RAW DATA ▸
[Start]
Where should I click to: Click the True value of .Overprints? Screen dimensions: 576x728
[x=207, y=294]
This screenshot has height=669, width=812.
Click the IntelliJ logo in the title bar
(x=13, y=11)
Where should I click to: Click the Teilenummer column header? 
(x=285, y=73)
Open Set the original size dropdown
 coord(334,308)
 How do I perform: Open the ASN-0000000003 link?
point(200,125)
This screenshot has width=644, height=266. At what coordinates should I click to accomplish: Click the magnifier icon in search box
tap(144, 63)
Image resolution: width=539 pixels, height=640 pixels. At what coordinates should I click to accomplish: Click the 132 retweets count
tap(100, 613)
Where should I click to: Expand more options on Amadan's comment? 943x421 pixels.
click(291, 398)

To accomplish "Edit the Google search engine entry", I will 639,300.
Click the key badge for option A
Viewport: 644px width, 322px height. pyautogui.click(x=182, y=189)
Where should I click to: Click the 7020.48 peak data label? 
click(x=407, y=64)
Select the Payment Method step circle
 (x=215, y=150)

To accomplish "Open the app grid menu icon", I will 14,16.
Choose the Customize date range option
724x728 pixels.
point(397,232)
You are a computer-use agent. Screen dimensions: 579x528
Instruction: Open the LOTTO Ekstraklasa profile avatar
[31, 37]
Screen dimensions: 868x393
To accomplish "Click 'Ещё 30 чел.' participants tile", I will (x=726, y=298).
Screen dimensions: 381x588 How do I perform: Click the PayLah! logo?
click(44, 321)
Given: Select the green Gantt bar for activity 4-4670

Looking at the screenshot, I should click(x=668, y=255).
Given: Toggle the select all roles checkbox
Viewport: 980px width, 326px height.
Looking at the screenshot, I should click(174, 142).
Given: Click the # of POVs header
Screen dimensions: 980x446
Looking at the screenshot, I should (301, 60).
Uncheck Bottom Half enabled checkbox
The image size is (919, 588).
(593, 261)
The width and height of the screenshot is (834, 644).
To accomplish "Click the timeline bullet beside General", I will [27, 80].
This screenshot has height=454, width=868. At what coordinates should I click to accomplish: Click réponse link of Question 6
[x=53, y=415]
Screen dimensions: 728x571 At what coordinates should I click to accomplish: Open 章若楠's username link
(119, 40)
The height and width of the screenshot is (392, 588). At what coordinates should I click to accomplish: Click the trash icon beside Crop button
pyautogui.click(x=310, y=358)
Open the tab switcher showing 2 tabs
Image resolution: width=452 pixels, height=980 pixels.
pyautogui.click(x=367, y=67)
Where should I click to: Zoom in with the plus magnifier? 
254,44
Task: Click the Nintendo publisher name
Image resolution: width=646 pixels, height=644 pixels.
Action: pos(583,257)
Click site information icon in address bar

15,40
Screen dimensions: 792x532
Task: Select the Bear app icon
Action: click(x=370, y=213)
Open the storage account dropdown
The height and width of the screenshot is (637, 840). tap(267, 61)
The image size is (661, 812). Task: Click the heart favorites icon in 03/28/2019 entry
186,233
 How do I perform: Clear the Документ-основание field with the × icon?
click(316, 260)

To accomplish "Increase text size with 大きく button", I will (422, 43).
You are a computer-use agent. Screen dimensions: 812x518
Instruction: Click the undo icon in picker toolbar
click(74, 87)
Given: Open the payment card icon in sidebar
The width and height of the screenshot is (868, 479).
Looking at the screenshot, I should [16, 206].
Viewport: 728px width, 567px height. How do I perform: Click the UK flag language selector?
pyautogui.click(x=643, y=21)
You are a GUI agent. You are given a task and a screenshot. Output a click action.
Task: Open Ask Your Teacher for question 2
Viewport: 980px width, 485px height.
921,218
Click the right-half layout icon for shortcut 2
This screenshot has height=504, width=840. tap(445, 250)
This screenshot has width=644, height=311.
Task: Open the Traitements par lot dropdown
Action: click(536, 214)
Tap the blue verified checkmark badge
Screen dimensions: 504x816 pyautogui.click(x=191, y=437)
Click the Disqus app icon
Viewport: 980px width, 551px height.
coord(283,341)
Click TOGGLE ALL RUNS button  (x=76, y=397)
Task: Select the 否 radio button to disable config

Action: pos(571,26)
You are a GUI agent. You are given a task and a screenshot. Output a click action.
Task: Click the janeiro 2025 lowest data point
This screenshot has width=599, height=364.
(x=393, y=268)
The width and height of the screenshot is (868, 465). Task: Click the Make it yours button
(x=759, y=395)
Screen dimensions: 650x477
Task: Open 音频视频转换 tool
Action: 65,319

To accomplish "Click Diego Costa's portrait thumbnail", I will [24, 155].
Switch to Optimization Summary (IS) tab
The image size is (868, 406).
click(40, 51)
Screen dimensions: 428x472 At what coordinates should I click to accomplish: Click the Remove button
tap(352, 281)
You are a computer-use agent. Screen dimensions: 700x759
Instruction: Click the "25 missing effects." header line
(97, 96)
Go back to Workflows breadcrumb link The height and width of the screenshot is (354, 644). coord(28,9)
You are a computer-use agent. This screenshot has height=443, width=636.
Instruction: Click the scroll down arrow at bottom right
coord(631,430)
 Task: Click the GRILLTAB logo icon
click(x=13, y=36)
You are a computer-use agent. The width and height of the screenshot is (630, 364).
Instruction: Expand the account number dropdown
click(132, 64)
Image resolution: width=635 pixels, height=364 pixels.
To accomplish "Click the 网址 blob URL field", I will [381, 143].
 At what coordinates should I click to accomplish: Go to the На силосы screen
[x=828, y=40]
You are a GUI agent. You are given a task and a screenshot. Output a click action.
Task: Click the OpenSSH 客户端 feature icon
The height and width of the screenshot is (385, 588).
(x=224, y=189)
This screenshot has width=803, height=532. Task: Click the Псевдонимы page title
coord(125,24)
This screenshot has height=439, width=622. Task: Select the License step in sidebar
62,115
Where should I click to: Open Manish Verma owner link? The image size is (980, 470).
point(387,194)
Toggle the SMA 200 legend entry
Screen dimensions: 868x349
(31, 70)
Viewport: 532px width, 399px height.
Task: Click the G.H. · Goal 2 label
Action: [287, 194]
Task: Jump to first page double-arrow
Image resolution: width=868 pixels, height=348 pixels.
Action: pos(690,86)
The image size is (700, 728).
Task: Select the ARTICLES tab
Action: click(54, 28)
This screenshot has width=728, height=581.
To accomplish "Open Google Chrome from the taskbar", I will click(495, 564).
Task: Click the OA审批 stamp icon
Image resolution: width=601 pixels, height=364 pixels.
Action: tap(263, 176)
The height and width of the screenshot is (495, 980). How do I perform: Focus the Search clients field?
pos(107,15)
[End]
TASK DIRECTIONS ▸ Rewrite the records from the start up to and including the line with "point(200,125)", requests and all, shifting every coordinate in the answers up by 6.

THE COMPLETED TASK ▸
Where should I click to: Click the True value of .Overprints? Screen dimensions: 576x728
[x=213, y=300]
This screenshot has height=669, width=812.
Click the IntelliJ logo in the title bar
(x=19, y=17)
Where should I click to: Click the Teilenummer column header? 
(x=291, y=79)
Open Set the original size dropdown
 coord(340,314)
 How do I perform: Open the ASN-0000000003 link?
point(206,131)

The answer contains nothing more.